### Your assignment
Of the records that follow, copy only the lines from the line containing "[Hãy gửi Email cho chúng tôi] (939, 2461)" to the line containing "Privacy Policy (355, 2524)", both included, exactly as written.

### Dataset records
>>>
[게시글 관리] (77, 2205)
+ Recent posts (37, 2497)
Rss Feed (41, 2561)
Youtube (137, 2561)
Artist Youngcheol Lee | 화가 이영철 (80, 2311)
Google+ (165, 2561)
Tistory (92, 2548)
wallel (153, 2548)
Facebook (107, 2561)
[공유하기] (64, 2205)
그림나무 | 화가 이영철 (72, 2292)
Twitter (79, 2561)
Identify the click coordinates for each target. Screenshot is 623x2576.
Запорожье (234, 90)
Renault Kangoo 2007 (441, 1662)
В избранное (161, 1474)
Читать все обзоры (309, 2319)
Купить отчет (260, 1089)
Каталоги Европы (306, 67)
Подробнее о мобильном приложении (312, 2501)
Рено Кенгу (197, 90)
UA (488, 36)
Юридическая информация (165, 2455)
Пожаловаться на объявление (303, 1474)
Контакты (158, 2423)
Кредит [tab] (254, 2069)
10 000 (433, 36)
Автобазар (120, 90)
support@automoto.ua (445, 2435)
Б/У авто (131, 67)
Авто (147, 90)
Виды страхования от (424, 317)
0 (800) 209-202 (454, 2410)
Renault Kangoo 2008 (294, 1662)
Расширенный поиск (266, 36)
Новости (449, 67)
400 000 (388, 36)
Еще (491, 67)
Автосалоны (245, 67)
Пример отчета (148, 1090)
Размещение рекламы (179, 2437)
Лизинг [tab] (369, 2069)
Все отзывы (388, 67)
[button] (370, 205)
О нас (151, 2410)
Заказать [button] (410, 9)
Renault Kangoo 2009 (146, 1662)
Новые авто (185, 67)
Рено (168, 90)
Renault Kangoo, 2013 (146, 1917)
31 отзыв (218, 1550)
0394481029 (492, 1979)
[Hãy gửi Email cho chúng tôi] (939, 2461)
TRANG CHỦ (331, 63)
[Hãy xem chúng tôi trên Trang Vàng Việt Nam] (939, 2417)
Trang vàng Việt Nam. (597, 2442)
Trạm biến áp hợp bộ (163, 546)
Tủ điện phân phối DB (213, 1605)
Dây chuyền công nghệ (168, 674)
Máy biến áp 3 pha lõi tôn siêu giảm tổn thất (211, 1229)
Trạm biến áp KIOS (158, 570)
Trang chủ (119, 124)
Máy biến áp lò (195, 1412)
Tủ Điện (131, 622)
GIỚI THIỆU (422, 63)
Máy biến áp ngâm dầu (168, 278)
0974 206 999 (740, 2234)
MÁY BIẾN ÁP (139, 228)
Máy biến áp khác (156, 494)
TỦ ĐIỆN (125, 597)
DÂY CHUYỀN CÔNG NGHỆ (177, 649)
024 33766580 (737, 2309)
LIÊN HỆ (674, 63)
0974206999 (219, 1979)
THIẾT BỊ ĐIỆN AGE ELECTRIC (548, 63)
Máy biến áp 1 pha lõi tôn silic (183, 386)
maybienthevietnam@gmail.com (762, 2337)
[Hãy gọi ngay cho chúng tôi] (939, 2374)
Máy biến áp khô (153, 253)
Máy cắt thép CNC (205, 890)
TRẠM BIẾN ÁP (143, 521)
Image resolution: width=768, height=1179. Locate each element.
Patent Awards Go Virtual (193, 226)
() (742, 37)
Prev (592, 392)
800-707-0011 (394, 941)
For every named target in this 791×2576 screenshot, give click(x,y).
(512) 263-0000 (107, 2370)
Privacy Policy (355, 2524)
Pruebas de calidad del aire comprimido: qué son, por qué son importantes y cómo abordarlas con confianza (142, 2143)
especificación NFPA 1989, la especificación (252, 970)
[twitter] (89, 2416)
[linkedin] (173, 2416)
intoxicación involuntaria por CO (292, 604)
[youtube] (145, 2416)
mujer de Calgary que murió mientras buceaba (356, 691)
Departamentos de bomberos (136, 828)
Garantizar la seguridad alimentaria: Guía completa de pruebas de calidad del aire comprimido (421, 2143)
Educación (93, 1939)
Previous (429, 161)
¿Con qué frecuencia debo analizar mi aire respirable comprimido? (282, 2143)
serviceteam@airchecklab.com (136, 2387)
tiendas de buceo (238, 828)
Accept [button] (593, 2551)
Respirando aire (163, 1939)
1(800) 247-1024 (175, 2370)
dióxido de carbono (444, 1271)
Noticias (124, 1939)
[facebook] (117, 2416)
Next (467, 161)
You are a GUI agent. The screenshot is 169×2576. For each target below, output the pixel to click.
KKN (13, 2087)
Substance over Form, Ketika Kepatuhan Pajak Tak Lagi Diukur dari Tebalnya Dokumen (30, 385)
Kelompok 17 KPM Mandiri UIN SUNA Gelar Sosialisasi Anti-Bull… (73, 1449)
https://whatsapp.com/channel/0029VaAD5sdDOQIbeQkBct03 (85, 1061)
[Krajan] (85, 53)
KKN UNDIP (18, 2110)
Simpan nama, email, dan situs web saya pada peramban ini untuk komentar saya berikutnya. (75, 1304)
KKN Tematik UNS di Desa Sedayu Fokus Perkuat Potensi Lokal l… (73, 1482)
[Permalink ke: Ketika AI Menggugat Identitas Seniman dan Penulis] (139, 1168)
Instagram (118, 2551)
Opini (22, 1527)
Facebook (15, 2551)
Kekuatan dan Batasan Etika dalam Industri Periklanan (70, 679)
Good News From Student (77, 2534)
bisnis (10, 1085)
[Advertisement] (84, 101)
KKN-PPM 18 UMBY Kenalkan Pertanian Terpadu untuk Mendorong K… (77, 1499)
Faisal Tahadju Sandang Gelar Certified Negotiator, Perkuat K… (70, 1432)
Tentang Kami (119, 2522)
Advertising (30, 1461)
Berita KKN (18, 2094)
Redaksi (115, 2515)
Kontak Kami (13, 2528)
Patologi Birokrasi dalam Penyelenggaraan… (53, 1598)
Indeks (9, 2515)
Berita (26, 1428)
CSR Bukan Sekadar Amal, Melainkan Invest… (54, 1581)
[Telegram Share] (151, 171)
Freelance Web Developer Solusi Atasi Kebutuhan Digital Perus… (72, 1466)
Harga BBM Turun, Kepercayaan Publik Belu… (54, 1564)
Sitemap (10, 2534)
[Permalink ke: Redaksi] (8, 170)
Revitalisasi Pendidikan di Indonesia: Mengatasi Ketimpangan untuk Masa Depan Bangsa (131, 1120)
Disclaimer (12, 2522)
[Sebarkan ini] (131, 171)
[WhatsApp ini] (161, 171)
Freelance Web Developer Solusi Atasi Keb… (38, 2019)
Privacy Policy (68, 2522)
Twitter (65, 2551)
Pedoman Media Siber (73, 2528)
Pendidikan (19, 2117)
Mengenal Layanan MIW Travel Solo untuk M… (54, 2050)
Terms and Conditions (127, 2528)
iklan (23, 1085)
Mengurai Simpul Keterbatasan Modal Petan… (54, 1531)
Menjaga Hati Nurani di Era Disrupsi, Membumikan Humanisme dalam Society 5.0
<<<
### Exercise result
[Hãy gửi Email cho chúng tôi] (939, 2461)
TRANG CHỦ (331, 63)
[Hãy xem chúng tôi trên Trang Vàng Việt Nam] (939, 2417)
Trang vàng Việt Nam. (597, 2442)
Trạm biến áp hợp bộ (163, 546)
Tủ điện phân phối DB (213, 1605)
Dây chuyền công nghệ (168, 674)
Máy biến áp 3 pha lõi tôn siêu giảm tổn thất (211, 1229)
Trạm biến áp KIOS (158, 570)
Trang chủ (119, 124)
Máy biến áp lò (195, 1412)
Tủ Điện (131, 622)
GIỚI THIỆU (422, 63)
Máy biến áp ngâm dầu (168, 278)
0974 206 999 (740, 2234)
MÁY BIẾN ÁP (139, 228)
Máy biến áp khác (156, 494)
TỦ ĐIỆN (125, 597)
DÂY CHUYỀN CÔNG NGHỆ (177, 649)
024 33766580 (737, 2309)
LIÊN HỆ (674, 63)
0974206999 (219, 1979)
THIẾT BỊ ĐIỆN AGE ELECTRIC (548, 63)
Máy biến áp 1 pha lõi tôn silic (183, 386)
maybienthevietnam@gmail.com (762, 2337)
[Hãy gọi ngay cho chúng tôi] (939, 2374)
Máy biến áp khô (153, 253)
Máy cắt thép CNC (205, 890)
TRẠM BIẾN ÁP (143, 521)
Image resolution: width=768, height=1179. Locate each element.
Patent Awards Go Virtual (193, 226)
() (742, 37)
Prev (592, 392)
800-707-0011 (394, 941)
For every named target in this 791×2576 screenshot, give click(x,y).
(512) 263-0000 (107, 2370)
Privacy Policy (355, 2524)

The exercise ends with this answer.